Quick Start
A practical rollout path for launching Aijia Customer Service with reviewable AI replies, governed back-office action automation, and evidence trail.
Launch Safely Before You Automate Deeply
The recommended rollout is not "turn on full automation on day one." Start with a narrow, reviewable workflow, then expand after the team has enough examples and confidence.
Step 1: Define Channels and Ownership
List the channels you want to operate:
- ecommerce platforms;
- social media inboxes and comments;
- messaging apps;
- WeChat or WeCom private-domain channels;
- seller-center pages and internal tools.
For each channel, define:
- owner;
- permitted users;
- allowed actions;
- review requirements;
- escalation owner.
Step 2: Import Core Knowledge
Start with the knowledge customers ask for most:
- product facts;
- size, compatibility, ingredients, or configuration details;
- shipping timelines and exceptions;
- refund and exchange policy;
- warranty and after-sales policy;
- campaign and coupon rules;
- forbidden claims and sensitive words.
Keep source ownership clear. Knowledge without ownership becomes stale quickly.
Step 3: Start in Draft Mode
Let the AI generate replies and action suggestions, but require humans to approve before sending.

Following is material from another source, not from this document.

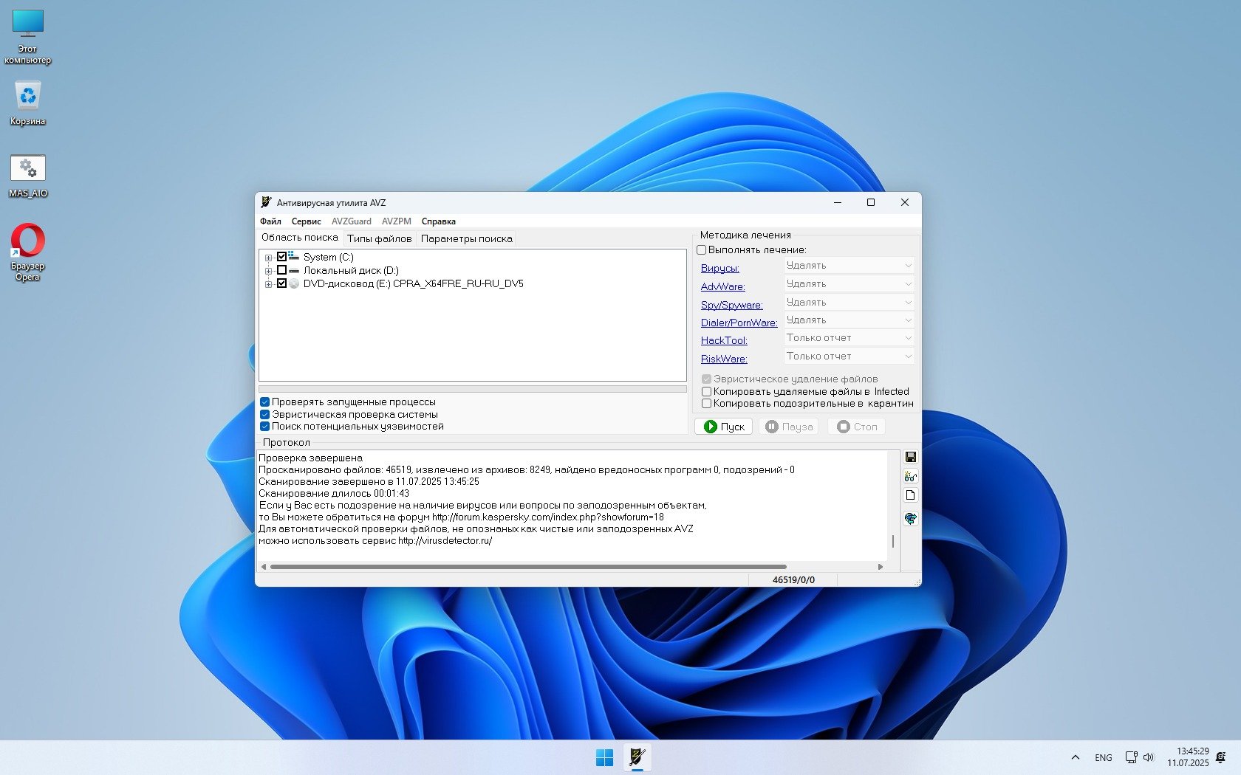Viewport: 1241px width, 775px height.
Task: Uncheck the System (C:) drive checkbox
Action: click(281, 257)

Use this phase to collect:
- common intents;
- missing knowledge;
- risky words;
- cases that should always be escalated;
- examples of good approved replies.
Step 4: Enable Evidence Collection
Use read-only back-office action automation to collect order status, logistics evidence, after-sales status, or page screenshots.
Do not submit actions until review rules are ready.
Step 5: Add Reviewed Execution
For repeatable workflows, allow the authorized back-office action layer to prepare work and wait for approval.
Good candidates:
- adding an internal note;
- tagging a conversation;
- preparing a standard reply;
- collecting evidence for a refund review;
- filling a draft form without submitting it.
Step 6: Automate Low-Risk Repetition
Only after enough review samples should the team enable low-risk auto-execution.
Keep these controls visible:
- confidence threshold;
- policy gate;
- human handoff;
- action log;
- screenshot evidence;
- emergency pause.
Launch Checklist
- Channels and owners are defined.
- Knowledge has source owners.
- Draft mode is enabled first.
- High-risk actions require review.
- Back-office action automation starts read-only.
- Evidence capture is tested.
- Escalation paths are clear.
- Emergency pause is available.
What Good Looks Like
A safe launch should reduce repetitive work without hiding risk. The team should see what AI suggested, why it suggested it, what action was taken, and who approved it.